Ugh I'm always crying around him. he must think I'm an emotional teen wreck. 

"But why Pierre? Why do you want to wait on me?  You deserve better than me,  You deserve to have a public relationship with the woman you're with. Not have to hide her away in the shadows,  you deserve someone who can give you what you give them.  " I say finally looking in his face which suddenly is filled with rage

"God Maddi why wouldn't I want you?  you're smart,  sweet,  loving,  funny,  beautiful & caring.  I want to wait on you because you're worth the wait,  stop doubting yourself! You really piss me off when you do that.  " he said yelling in frustration

Now I'm crying hard,  I didn't mean to make him upset I just wanted to know why.

He walked over to me and pulled me into his embrace.
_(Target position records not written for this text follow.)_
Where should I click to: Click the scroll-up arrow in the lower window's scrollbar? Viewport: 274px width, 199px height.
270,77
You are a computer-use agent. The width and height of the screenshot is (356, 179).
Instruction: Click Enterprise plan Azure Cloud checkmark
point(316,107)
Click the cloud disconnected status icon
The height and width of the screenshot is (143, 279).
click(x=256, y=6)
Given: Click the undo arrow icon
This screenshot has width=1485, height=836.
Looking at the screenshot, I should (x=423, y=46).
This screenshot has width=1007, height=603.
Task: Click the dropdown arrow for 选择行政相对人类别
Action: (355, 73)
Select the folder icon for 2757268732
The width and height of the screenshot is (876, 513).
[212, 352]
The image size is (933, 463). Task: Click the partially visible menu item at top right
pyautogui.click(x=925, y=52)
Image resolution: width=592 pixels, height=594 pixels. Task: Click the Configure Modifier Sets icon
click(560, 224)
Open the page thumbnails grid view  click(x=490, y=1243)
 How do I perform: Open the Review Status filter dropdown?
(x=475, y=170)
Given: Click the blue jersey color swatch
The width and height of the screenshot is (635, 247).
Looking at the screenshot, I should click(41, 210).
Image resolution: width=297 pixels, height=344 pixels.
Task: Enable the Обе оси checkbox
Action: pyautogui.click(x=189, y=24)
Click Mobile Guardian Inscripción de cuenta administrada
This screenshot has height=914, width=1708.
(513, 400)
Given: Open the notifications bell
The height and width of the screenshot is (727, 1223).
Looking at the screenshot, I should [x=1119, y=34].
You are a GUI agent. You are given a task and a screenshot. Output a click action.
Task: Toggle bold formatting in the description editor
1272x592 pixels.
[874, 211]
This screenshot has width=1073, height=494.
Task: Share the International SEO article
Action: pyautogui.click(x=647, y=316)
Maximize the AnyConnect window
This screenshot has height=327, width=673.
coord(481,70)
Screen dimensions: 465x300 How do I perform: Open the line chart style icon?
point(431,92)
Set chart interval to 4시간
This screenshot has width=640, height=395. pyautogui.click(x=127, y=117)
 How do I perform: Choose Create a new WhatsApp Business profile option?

"Awe man,  stop crying,  I didn't mean to yell,  you just mean so much to me and when you question my reason for wanting you, like I shouldn't want you upsets me.  I just wish you could see what I see. " he said

"You hurt me maddi,  when you left I felt empty,  my heart seemed to sink  , idk why I feel so strongly about you but I do & I can't deny it or push it away. "

I just kept crying because I feel so bad that I hurt him,  it was never my intentions. I didnt  want to break up with Pierre but it seemed logical at the time.  

"I'm - so - rry " I said in between sobs. 

"shhhhhh" you've already been forgiven.

I looked up to him because I'm shorter than him.  I began to plant kisses on his neck and got on my tippy toes to kiss his jaws.  Then he met me half way so I could kiss his lips. 

I let my kiss speak for how I felt.  I started soft,  then bit his bottom lip requesting an entrance. Once  granted, I slipped my tongue in and intensified the kiss filling it with passion & lust all in one.  He groaned then Lifted me and I automatically wrapped my legs around his waist.